I want to do this in C# and using Regex. I am new to Regex and I would
really appreciate any help on this.

Thanks
JM
 
J

Jesse Houwing

I have got the following html:

"something in html ... etc.. city1... etc... <a class="font1"
href="city1.html" onclick="etc."> click for <b>info</b> on city1 </a>
.. some html. city1.. can repeat lot of times here....

Requirement:
-------------------
I want to get the value of "href" i.e "city1.html" by searching "city1"
between the <a> </a> tag. Please note that "city1" can repeat lot of
times in the html, but I have to search for "city1" which lies between
<a></a> tag. Please note that there can be other tags between <a></a>
tags also like <b></b> tag in above html.

I want to do this in C# and using Regex. I am new to Regex and I would
really appreciate any help on this.

Regex might not be the best solution for this problem, but it is
possible. Note that you should probably not use this if the HTML you're
parsing is arbitrary, but for an adhoc search though a couple of files,
it should do:

@"<a[^>]+href=""([^""]+)""[^>]+>(?:(?!</a).)+city1(?:(?!</a).)+</a"

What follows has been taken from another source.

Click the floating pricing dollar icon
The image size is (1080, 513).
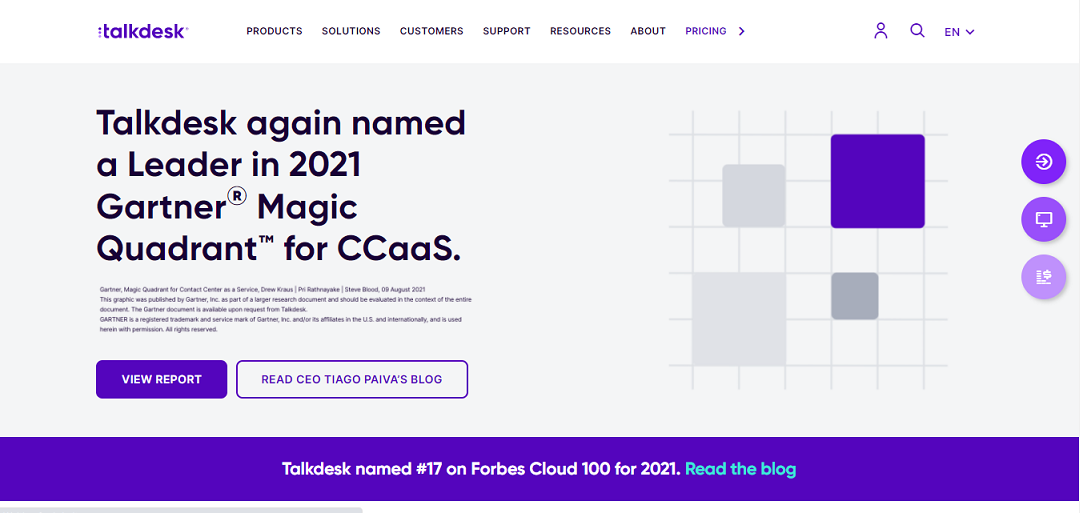(x=1043, y=276)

It starts searching when it encounters an <a tag, then continues on
looking for anything that's not > and picks our the href attribute. It
captures the href value in a group and searched on for the end of the
opening tag. Once there it searches for city1, failing if it finds </a
before encountering that specific text.

And the code to extract the value would then be something like (haven't
compiled, so might contain a few small errors):

Regex rx = new
Regex(@"<a[^>]+href=""([^""]+)""[^>]+>(?:(?!</a).)+city1(?:(?!</a).)+</a",
RegexOptions.None);
Match m = rx.Match(input);
if (m.Success)
{
string href = m.Groups[1].Value;
}


Jesse
 
J

Jesse Houwing

Jesse said:
I have got the following html:

"something in html ... etc.. city1... etc... <a class="font1"
href="city1.html" onclick="etc."> click for <b>info</b> on city1 </a>
.. some html. city1.. can repeat lot of times here....

Requirement:
-------------------
I want to get the value of "href" i.e "city1.html" by searching "city1"
between the <a> </a> tag. Please note that "city1" can repeat lot of
times in the html, but I have to search for "city1" which lies between
<a></a> tag. Please note that there can be other tags between <a></a>
tags also like <b></b> tag in above html.

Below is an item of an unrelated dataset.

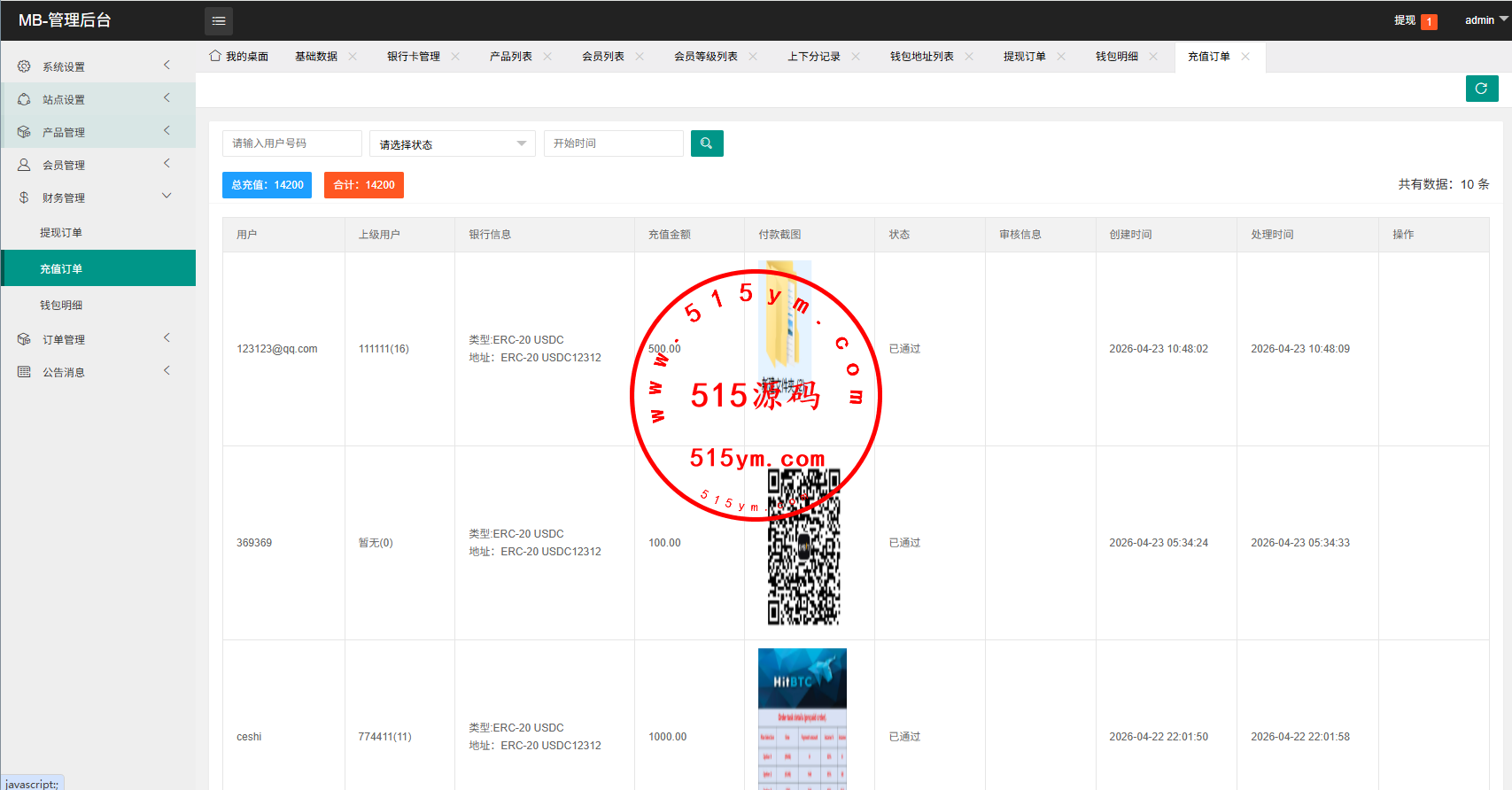
Task: Click the home icon of 我的桌面 tab
Action: [215, 56]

I want to do this in C# and using Regex. I am new to Regex and I would
really appreciate any help on this.

Regex might not be the best solution for this problem, but it is
possible. Note that you should probably not use this if the HTML you're
parsing is arbitrary, but for an adhoc search though a couple of files,
it should do:

@"<a[^>]+href=""([^""]+)""[^>]+>(?:(?!</a).)+city1(?:(?!</a).)+</a"

@"<a[^>]+href=""([^""]+)""[^>]*>(?:(?!</a).)*city1(?:(?!</a).)*</a"
 
J

jmchadha

Hi Jesse,

Thanks a lot for your help. It worked like a charm. I am searching this
for a particular page only, so I think it should be fine.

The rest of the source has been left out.